◆ Problem details: Even if the data beneath seems repetitive, write it all out again exactly.

◆ Records shown:

=-=-=

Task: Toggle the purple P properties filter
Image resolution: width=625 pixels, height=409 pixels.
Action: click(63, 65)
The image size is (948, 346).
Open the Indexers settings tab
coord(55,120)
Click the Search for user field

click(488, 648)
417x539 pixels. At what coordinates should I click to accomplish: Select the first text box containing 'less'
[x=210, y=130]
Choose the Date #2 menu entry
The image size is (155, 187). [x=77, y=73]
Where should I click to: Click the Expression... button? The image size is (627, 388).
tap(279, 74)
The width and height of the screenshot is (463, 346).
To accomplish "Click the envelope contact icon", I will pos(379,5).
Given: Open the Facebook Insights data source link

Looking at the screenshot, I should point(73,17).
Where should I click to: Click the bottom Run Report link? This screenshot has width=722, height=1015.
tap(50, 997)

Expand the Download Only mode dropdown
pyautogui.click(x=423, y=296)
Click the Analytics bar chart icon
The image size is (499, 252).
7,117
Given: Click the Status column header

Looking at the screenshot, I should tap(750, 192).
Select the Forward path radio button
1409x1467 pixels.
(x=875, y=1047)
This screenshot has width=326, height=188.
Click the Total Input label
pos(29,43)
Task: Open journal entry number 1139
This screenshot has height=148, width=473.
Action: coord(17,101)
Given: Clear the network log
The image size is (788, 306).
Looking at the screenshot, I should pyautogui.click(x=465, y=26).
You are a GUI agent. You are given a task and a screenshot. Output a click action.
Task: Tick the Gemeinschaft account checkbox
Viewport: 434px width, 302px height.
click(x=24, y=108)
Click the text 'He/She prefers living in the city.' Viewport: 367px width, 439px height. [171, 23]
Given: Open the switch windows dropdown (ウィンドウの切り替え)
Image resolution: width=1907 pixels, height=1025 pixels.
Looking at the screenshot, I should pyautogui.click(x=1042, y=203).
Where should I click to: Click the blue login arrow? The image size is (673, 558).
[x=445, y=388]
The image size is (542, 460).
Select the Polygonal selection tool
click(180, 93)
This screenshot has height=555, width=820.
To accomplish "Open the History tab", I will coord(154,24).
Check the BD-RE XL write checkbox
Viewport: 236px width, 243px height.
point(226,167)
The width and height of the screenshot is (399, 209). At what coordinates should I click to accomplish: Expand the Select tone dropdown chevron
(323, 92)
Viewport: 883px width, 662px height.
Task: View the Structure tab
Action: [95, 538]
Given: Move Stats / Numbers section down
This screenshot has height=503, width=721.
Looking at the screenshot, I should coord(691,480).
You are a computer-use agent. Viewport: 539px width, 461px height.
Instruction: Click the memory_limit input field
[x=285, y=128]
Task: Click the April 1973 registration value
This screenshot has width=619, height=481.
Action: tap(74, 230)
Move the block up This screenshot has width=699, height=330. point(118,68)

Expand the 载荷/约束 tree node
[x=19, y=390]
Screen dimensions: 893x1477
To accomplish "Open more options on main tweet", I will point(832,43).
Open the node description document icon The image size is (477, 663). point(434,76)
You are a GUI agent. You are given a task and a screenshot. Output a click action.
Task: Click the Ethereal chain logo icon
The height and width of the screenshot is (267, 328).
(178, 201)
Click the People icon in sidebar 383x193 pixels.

=-=-=

◆ Solution to this exercise:
Task: Toggle the purple P properties filter
Image resolution: width=625 pixels, height=409 pixels.
Action: click(63, 65)
The image size is (948, 346).
Open the Indexers settings tab
coord(55,120)
Click the Search for user field

click(488, 648)
417x539 pixels. At what coordinates should I click to accomplish: Select the first text box containing 'less'
[x=210, y=130]
Choose the Date #2 menu entry
The image size is (155, 187). [x=77, y=73]
Where should I click to: Click the Expression... button? The image size is (627, 388).
tap(279, 74)
The width and height of the screenshot is (463, 346).
To accomplish "Click the envelope contact icon", I will pos(379,5).
Given: Open the Facebook Insights data source link

Looking at the screenshot, I should point(73,17).
Where should I click to: Click the bottom Run Report link? This screenshot has width=722, height=1015.
tap(50, 997)

Expand the Download Only mode dropdown
pyautogui.click(x=423, y=296)
Click the Analytics bar chart icon
The image size is (499, 252).
7,117
Given: Click the Status column header

Looking at the screenshot, I should tap(750, 192).
Select the Forward path radio button
1409x1467 pixels.
(x=875, y=1047)
This screenshot has width=326, height=188.
Click the Total Input label
pos(29,43)
Task: Open journal entry number 1139
This screenshot has height=148, width=473.
Action: coord(17,101)
Given: Clear the network log
The image size is (788, 306).
Looking at the screenshot, I should pyautogui.click(x=465, y=26).
You are a GUI agent. You are given a task and a screenshot. Output a click action.
Task: Tick the Gemeinschaft account checkbox
Viewport: 434px width, 302px height.
click(x=24, y=108)
Click the text 'He/She prefers living in the city.' Viewport: 367px width, 439px height. [171, 23]
Given: Open the switch windows dropdown (ウィンドウの切り替え)
Image resolution: width=1907 pixels, height=1025 pixels.
Looking at the screenshot, I should pyautogui.click(x=1042, y=203).
Where should I click to: Click the blue login arrow? The image size is (673, 558).
[x=445, y=388]
The image size is (542, 460).
Select the Polygonal selection tool
click(180, 93)
This screenshot has height=555, width=820.
To accomplish "Open the History tab", I will coord(154,24).
Check the BD-RE XL write checkbox
Viewport: 236px width, 243px height.
point(226,167)
The width and height of the screenshot is (399, 209). At what coordinates should I click to accomplish: Expand the Select tone dropdown chevron
(323, 92)
Viewport: 883px width, 662px height.
Task: View the Structure tab
Action: [95, 538]
Given: Move Stats / Numbers section down
This screenshot has height=503, width=721.
Looking at the screenshot, I should coord(691,480).
You are a computer-use agent. Viewport: 539px width, 461px height.
Instruction: Click the memory_limit input field
[x=285, y=128]
Task: Click the April 1973 registration value
This screenshot has width=619, height=481.
Action: tap(74, 230)
Move the block up This screenshot has width=699, height=330. point(118,68)

Expand the 载荷/约束 tree node
[x=19, y=390]
Screen dimensions: 893x1477
To accomplish "Open more options on main tweet", I will point(832,43).
Open the node description document icon The image size is (477, 663). point(434,76)
You are a GUI agent. You are given a task and a screenshot. Output a click action.
Task: Click the Ethereal chain logo icon
The height and width of the screenshot is (267, 328).
(178, 201)
Click the People icon in sidebar 383x193 pixels.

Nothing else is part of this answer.